Granddad made $100,000,000 and all I got was this stupid shirt

What a great read! You almost can't put it down long enough to think, "What if my grandparents had a hundred million dollars and left me nothing?" But that's just as well, because by the end of the book, you know exactly how that kind of thing turns out. The fulcrum of the story--both in terms of the dynamics of the family and also as their most neatly distilled image--is Aunt Gladys, who lives reclusively in her frigid brooklyn bedroom (she keeps it at meat locker temperatures) and, though partially crippled, still waits on her emotionally withholding mother; amid Cohen's delightfully comedic descriptions, Gladys is a ghoul who wanders in off the heath: Gladys, who ties up and strikes her own mother; Gladys, who in her frigid inner-sanctum has recreated the conditions of the womb that bore her. Gladys and her mom are worth many tens of millions of dollars, but, as the saying goes, there are something things that money just can't buy. One of the most fascinating parts of the book is the scandal that the Sweet & Low company got caught up in. Cohen shows that money is just as corrosive to the brain as it is to the soul, as he chronicles how his uncle "Marvelous" Marvin Eisenstadt brought an organized crime figure into the business, was raided by the FBI, and nearly lost the whole kitty. Cohen writes that the one benefit he has derived from being disinherited is the ability to write this book (and it is a great story), but his real fortune is in having been delivered from the influence of these people at an early age, and thus, having been given the ability to lead a happy and normal life.

Sweet, sour, bitter and salty....all in one!

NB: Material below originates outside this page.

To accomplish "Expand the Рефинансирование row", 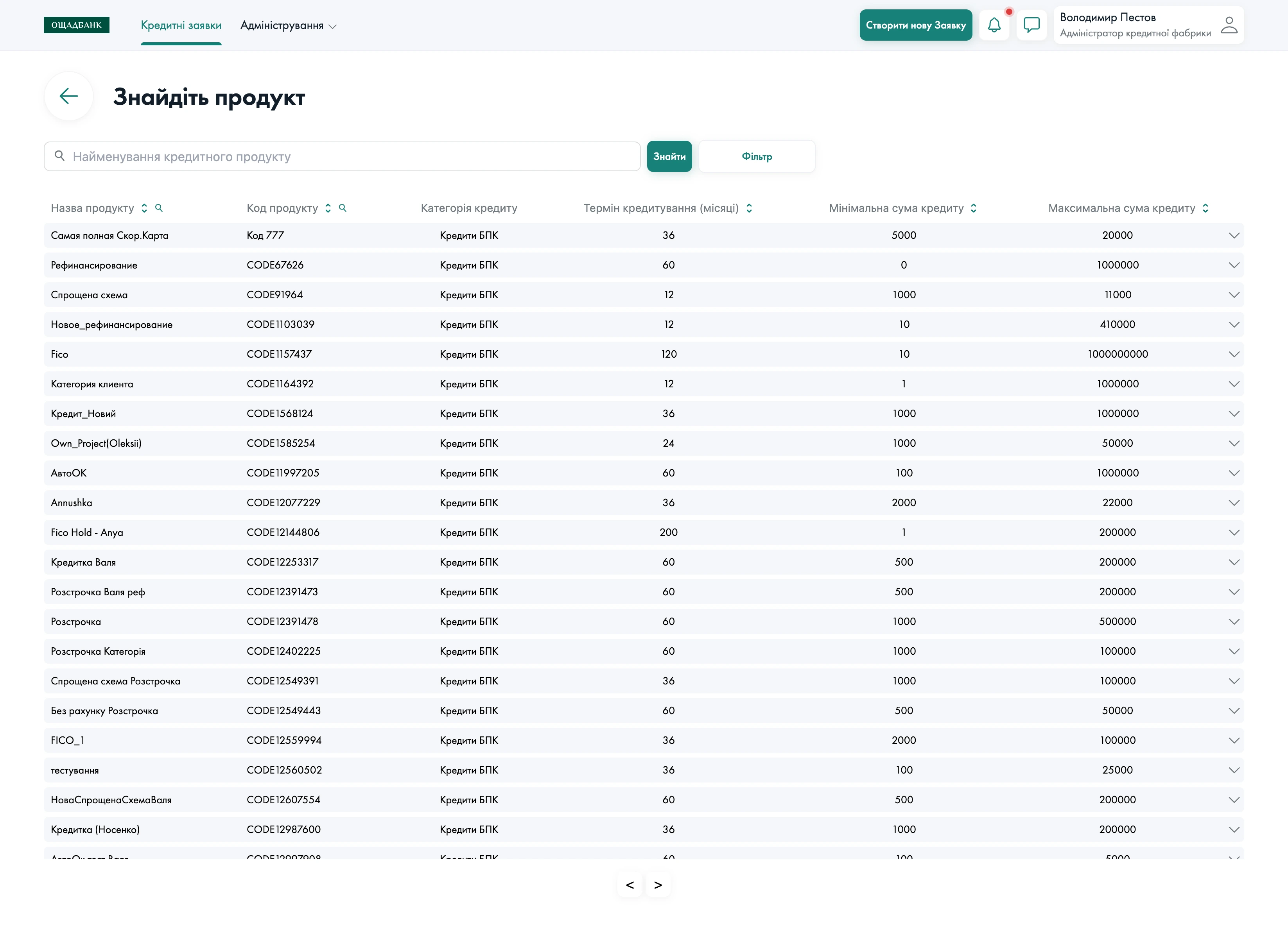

Rich Cohen's new book "Sweet and Low" is a breezy and fun-filled romp through the broken fragments of a family that has more ditzy characters than an offbeat novel. The author states on the back cover, "to be disinherited is to be set free" and in his liberation the readers of his book have much about which to cheer. Cohen is wickedly humorous and spares no one and no detail. He gives "dysfunction" a new name. Ostensibly a story about the discovery of the first widely used sugar substitute, the Cumberland Packing Corporation which packages it and the company's successes and failures, "Sweet and Low" is really about the men and women in the Eisenstadt/Cohen family and what life was like under the surface. Patriarch Benjamin Eisenstadt, the hard luck/good luck founder of the company is the rock that holds the family together. Beyond that, look out. There's the agoraphobic, housebound Aunt Gladys, Uncle ("marvelous") Marvin, the eternal man-child son of Ben, vitriolic grandma Betty and suicidal great-grandma, Bubba. Reading "Sweet and Low" is like watching a tv variety show without the tv. Yet it is author Cohen who really puts everything in perspective. What makes this book so enjoyable is the writing and it is, indeed, very good. Cohen has a way of not only grabbing the reader's attention, but holding it, then guiding it through the twists and turns of his family's "behavior". It is a tour de force. While the author allows himself some bitter feelings (perhaps more wistful, had everyone gotten along) he nonetheless has some nice things to say. His ability to stick the knife in cleanly is balanced by a notion that while people may have bad attributes they aren't necessarily bad people. "Sweet and Low" could have been just a kiss-and-tell book about a family gone awry. It's much better than that and it's due to Rich Cohen and his marvelous way of telling the family story. I loved "Sweet and Low" and encourage readers to purchase a copy and enjoy it.

A memoir for everyone

Normally I steer clear of non-fiction, but I couldn't help picking up this book. It is a great read. It's not just about sweet n'low, either, although you'll learn lots. It's about family, brooklyn, the mob, the yin of the sugar industry, and the yang of the diet industry. It is much, much more than a memoir; it's about America and the 20th century experience. The family story woven into this is as compelling as it is devastating. I think everyone can identify with all the pieces of the story, which Cohen weaves into a seamless whole. Unlike the pink packets, this "Sweet and Low" will leave you satisfied.